Berkeley English Graduate Students

Kevin Ogunniyi

Kevin Ogunniyi

Professional Statement

I work on early modern English drama--the work of William Shakespeare and his near-contemporaries--with an emphasis on their value qua art, qua poetry, and qua drama. Privileging the aesthetic dimension of these plays and the intellectual demands that they impose upon spectators, I tend to study them in union--comparing, for instance, the performances of aporia in Shakespeare's Antony and Cleopatra and John Webster's Duchess of Malfi.
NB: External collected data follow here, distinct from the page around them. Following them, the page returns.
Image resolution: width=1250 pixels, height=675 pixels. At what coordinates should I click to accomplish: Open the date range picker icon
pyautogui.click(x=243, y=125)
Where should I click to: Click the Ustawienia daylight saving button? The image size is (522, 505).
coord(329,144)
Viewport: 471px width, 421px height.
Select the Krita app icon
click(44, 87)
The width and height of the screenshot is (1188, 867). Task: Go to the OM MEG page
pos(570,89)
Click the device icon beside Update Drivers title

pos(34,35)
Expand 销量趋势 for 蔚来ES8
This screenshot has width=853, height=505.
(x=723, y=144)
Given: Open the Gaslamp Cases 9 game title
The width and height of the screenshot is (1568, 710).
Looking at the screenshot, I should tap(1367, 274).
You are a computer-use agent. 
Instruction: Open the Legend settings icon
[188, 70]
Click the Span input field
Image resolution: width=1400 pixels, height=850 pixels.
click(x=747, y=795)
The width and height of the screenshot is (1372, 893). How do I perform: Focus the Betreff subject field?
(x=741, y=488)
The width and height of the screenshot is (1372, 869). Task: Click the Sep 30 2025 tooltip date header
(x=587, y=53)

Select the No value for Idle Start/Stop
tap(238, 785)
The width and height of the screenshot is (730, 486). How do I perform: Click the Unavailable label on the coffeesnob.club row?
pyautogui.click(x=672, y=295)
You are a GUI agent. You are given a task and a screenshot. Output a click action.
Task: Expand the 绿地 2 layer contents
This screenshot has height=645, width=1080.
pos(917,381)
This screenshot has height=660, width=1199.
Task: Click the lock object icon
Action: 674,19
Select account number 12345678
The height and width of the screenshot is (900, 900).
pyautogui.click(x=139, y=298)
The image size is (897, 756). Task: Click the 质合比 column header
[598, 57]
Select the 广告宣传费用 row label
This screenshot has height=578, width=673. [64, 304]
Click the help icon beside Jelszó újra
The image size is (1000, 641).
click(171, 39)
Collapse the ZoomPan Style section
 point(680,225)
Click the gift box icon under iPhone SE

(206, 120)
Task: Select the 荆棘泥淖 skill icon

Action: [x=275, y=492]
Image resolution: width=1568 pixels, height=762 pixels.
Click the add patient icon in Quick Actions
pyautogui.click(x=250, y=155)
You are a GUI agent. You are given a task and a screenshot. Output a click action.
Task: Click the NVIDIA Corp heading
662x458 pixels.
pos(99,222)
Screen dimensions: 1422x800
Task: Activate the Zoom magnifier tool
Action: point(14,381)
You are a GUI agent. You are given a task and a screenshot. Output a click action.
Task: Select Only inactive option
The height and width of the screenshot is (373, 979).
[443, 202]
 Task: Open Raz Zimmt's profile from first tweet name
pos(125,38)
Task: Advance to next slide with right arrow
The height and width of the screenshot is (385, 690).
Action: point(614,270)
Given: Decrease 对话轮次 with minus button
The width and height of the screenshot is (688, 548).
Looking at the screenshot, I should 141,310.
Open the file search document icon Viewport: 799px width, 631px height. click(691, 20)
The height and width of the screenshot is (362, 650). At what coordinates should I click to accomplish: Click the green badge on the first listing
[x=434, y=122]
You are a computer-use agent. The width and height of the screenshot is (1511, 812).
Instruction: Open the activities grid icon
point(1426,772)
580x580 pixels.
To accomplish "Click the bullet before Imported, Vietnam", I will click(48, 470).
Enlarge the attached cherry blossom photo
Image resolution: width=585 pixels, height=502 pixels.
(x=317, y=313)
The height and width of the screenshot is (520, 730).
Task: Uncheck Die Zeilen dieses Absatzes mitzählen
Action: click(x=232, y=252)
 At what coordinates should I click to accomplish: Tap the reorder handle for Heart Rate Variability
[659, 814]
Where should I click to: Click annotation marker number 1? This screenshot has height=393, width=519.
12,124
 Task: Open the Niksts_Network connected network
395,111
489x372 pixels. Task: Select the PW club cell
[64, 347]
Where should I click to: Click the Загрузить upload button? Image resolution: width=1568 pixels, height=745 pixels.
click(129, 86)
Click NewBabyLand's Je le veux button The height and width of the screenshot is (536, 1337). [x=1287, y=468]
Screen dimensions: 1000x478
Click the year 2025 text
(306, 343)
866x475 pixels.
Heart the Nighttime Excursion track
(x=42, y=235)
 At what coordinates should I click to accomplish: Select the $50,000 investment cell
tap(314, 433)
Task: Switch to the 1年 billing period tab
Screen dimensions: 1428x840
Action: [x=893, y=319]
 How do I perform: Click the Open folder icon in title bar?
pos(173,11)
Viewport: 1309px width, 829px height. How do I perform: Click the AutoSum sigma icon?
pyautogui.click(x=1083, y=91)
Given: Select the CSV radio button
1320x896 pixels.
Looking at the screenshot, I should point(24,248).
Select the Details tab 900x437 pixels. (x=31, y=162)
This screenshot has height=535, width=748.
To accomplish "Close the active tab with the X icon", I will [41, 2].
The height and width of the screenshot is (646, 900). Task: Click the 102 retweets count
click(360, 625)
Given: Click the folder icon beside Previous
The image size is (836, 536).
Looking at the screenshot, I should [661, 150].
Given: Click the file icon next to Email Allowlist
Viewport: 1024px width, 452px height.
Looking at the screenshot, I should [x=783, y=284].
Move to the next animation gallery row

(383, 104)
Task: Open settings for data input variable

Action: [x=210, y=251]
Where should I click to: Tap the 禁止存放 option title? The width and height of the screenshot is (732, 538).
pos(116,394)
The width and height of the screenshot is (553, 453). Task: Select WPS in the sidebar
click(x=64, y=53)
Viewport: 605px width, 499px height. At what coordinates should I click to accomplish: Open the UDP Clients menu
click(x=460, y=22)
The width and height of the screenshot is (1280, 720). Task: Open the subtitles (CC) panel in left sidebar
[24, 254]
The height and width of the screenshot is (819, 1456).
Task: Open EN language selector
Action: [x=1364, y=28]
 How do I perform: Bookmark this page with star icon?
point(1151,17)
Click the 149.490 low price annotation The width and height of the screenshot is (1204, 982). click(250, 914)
This comparative and broad-based study, I presume, helps me to deduce how the Elizabethan-Jacobean-Carolingian playwrights conceived: their synchronic and diachronic pushes--as competing artists--to make "literature" as palpable, material, and provocative as they could in as many ways as they could (without attracting the censor and censure of those above or beneath); these plays' roles as mass (and Mass) entertainment; the plays' linguistic, aesthetic, and epistemic transgressiveness; drama's ability to reify contemporaneous ideas and social circumstances (and to allow dramatists and spectators the literal and epistemic space to evaluate those ideas); the unique ability of plays to unite poetry, narrative, and bottomless multivocality; the psycho-soci(et)al role of the theatre writ large.

I study with a furtive eye to linking--or to understanding how the early modern period links--the literal saints and monsters of the medieval era to the metaphorical ones of modernity--and a third eye to the many ways, besides that one, in which the early modern period synthesizes concerns, beliefs, orientations, and propensities often associated with other periods.

Cliffnotes-inspired précis of my critical interests: I share sympathies substantially with the New Aestheticists, Character Critics, Ecocritics, Presentists, and Cognitive Critics.